----- MATERIALS PROVIDED -----

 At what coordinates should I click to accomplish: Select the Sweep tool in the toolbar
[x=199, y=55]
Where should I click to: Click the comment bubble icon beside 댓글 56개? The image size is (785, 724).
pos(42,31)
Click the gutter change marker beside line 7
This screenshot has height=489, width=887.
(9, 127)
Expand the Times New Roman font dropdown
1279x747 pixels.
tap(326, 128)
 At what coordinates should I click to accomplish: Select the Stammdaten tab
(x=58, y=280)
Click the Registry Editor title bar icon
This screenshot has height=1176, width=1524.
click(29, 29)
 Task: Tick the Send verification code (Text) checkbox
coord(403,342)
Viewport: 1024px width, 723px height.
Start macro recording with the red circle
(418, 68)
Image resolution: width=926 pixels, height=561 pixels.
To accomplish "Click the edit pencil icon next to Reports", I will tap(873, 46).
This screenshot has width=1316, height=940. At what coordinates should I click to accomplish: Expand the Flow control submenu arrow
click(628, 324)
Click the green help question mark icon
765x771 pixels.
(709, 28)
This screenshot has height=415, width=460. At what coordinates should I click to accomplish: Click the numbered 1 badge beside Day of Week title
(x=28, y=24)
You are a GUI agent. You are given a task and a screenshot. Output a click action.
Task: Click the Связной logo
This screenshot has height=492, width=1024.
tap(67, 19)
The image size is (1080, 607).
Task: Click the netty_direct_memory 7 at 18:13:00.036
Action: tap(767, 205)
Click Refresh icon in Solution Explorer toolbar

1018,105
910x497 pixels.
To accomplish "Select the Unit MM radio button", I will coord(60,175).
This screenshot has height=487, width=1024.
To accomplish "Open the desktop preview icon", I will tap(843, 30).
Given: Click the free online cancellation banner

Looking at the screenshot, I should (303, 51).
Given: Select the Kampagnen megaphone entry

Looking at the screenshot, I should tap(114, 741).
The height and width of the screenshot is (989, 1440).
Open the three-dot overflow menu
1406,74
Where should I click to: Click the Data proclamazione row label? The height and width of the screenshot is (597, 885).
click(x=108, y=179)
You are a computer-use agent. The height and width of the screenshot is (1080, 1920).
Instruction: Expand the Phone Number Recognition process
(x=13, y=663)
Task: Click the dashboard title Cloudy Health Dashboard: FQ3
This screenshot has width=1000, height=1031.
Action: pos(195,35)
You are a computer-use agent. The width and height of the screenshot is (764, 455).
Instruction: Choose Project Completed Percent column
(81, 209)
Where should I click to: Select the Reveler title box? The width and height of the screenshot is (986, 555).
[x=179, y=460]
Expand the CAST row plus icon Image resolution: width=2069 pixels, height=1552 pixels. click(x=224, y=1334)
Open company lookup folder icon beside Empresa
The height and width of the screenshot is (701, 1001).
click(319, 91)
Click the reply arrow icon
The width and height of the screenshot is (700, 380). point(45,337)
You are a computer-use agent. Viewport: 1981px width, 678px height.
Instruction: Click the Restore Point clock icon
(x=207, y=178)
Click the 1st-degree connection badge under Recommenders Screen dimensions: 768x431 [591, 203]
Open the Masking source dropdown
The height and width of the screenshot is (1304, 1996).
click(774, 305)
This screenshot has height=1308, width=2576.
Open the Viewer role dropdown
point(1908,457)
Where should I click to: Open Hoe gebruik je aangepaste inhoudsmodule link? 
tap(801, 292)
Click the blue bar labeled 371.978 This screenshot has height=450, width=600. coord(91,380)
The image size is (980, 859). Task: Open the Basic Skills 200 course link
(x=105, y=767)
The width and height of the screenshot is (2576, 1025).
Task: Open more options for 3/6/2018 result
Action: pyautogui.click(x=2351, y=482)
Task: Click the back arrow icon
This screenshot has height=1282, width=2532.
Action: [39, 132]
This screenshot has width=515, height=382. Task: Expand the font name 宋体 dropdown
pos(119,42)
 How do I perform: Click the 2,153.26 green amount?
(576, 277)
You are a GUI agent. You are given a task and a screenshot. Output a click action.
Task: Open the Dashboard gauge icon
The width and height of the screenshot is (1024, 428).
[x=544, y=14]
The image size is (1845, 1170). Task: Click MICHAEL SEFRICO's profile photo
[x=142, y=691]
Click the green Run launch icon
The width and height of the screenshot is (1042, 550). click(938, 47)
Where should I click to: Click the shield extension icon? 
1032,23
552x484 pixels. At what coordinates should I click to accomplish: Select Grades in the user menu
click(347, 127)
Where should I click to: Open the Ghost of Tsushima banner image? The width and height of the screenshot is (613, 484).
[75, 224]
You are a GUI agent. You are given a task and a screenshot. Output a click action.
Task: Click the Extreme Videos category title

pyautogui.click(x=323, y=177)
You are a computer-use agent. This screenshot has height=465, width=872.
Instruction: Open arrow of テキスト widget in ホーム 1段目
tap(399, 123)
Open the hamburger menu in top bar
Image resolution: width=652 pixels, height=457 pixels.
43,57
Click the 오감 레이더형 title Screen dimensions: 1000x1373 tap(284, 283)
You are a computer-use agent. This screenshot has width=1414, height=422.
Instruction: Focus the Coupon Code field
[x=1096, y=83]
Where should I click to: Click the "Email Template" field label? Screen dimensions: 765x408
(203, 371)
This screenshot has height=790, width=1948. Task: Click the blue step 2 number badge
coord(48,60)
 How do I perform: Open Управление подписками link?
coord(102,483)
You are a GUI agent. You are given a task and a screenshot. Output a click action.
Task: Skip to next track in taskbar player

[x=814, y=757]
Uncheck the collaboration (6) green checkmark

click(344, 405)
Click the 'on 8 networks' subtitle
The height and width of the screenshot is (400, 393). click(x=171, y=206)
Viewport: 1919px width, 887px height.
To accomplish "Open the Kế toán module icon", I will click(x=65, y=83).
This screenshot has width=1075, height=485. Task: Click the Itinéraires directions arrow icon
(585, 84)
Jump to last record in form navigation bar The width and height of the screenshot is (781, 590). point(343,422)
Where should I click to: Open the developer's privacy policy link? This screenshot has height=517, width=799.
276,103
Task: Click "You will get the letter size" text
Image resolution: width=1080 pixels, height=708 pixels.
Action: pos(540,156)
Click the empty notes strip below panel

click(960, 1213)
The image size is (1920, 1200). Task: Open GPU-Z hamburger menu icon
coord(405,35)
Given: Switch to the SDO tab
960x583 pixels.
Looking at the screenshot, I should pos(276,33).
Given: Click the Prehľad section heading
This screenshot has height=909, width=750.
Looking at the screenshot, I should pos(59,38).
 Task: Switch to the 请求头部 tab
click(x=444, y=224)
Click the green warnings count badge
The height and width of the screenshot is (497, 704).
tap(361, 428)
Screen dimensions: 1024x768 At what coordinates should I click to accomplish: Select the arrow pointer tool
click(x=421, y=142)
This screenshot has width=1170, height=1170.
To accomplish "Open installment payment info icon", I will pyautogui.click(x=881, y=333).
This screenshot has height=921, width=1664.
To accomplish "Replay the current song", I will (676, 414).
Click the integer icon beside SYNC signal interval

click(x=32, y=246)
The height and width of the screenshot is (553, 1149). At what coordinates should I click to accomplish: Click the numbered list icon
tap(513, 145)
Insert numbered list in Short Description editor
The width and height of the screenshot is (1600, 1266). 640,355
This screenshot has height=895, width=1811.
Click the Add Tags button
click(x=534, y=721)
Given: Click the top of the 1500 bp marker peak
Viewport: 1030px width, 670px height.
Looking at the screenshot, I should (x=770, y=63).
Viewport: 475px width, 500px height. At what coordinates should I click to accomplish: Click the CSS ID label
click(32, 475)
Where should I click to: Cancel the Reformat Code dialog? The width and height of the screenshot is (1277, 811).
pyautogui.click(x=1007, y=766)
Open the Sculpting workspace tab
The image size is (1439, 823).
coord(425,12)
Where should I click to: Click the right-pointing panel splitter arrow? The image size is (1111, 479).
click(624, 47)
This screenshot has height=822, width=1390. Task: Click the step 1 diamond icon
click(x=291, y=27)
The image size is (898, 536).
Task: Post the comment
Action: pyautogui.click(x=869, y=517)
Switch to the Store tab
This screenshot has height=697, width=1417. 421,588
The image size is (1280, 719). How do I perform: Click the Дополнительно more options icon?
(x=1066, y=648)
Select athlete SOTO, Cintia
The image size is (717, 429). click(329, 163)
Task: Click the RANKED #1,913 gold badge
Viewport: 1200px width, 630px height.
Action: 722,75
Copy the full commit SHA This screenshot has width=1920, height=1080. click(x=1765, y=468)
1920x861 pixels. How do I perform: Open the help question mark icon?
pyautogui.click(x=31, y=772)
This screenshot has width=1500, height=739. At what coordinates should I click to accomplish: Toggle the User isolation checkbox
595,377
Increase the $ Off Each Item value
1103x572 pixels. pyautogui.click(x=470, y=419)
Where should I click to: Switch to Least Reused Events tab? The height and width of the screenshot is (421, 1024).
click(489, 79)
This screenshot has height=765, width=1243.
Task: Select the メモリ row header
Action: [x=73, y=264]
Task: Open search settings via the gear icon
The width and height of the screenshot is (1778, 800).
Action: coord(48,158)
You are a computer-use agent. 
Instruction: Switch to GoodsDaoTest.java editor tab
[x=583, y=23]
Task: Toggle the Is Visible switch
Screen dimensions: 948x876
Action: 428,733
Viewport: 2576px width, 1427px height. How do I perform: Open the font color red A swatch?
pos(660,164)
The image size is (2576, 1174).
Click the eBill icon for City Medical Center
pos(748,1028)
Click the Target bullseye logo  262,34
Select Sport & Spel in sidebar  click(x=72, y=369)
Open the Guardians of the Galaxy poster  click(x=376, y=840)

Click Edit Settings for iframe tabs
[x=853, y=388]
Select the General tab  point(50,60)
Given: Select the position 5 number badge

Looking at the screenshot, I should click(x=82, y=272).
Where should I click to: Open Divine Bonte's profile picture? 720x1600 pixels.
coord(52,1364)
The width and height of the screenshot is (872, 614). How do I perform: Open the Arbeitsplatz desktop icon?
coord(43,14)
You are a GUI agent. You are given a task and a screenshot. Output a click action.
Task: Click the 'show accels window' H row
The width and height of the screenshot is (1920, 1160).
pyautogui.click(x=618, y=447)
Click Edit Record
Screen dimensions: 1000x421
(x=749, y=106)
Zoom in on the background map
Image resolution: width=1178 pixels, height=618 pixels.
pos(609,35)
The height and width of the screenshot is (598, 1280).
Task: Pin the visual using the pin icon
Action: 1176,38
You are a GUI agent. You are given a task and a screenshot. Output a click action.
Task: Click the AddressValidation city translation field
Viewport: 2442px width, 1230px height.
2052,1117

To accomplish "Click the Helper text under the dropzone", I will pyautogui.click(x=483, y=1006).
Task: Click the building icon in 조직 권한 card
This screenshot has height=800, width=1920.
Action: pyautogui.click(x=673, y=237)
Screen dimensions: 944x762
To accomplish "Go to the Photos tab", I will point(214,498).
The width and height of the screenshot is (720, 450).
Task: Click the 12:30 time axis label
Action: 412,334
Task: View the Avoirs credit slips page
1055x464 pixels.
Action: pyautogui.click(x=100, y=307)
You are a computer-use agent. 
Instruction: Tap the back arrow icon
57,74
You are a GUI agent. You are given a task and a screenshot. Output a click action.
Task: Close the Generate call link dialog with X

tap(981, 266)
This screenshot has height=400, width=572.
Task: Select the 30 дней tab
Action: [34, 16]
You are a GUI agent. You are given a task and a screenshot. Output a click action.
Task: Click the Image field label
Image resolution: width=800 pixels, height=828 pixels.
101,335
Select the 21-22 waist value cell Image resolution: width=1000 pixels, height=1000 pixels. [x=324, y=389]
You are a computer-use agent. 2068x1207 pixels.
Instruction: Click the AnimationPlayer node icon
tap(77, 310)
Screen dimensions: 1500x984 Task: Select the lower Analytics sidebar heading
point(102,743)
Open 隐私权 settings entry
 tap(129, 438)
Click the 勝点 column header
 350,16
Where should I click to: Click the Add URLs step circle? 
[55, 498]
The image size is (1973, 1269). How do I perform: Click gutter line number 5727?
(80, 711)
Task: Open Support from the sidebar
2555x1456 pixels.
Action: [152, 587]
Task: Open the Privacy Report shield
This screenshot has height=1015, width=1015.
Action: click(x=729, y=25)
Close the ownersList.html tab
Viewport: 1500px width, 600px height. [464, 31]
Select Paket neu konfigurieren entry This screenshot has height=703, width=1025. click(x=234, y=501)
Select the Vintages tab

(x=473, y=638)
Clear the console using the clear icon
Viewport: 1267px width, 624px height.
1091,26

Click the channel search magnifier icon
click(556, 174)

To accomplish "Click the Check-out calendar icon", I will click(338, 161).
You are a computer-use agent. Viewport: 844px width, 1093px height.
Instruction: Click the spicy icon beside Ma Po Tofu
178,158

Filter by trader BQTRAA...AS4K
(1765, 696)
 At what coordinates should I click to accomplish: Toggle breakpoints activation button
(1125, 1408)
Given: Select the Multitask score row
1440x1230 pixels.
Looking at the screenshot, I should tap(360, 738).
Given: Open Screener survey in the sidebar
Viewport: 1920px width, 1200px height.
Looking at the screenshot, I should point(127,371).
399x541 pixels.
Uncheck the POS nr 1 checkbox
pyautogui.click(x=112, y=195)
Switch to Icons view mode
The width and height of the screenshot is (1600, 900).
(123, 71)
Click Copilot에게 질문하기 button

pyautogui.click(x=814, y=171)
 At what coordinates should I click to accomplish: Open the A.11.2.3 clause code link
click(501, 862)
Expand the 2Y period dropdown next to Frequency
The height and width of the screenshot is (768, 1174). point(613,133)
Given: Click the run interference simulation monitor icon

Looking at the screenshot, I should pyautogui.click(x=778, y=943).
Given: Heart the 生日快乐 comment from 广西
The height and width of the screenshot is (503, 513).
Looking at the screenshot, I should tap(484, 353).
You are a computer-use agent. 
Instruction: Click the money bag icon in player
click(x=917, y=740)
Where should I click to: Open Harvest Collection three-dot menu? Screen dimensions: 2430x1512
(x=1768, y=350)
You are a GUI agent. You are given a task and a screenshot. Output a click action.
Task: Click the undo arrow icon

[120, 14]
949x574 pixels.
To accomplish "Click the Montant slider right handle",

-----

### WRITTEN PROBLEM
Return, word for word, the part of the records that opens with the line containing "This screenshot has width=515, height=382." and closes with the line containing "coord(48,60)", including both of those lines.

### SOLVED EXERCISE
This screenshot has width=515, height=382. Task: Expand the font name 宋体 dropdown
pos(119,42)
 How do I perform: Click the 2,153.26 green amount?
(576, 277)
You are a GUI agent. You are given a task and a screenshot. Output a click action.
Task: Open the Dashboard gauge icon
The width and height of the screenshot is (1024, 428).
[x=544, y=14]
The image size is (1845, 1170). Task: Click MICHAEL SEFRICO's profile photo
[x=142, y=691]
Click the green Run launch icon
The width and height of the screenshot is (1042, 550). click(938, 47)
Where should I click to: Click the shield extension icon? 
1032,23
552x484 pixels. At what coordinates should I click to accomplish: Select Grades in the user menu
click(347, 127)
Where should I click to: Open the Ghost of Tsushima banner image? The width and height of the screenshot is (613, 484).
[75, 224]
You are a GUI agent. You are given a task and a screenshot. Output a click action.
Task: Click the Extreme Videos category title

pyautogui.click(x=323, y=177)
You are a computer-use agent. This screenshot has height=465, width=872.
Instruction: Open arrow of テキスト widget in ホーム 1段目
tap(399, 123)
Open the hamburger menu in top bar
Image resolution: width=652 pixels, height=457 pixels.
43,57
Click the 오감 레이더형 title Screen dimensions: 1000x1373 tap(284, 283)
You are a computer-use agent. This screenshot has width=1414, height=422.
Instruction: Focus the Coupon Code field
[x=1096, y=83]
Where should I click to: Click the "Email Template" field label? Screen dimensions: 765x408
(203, 371)
This screenshot has height=790, width=1948. Task: Click the blue step 2 number badge
coord(48,60)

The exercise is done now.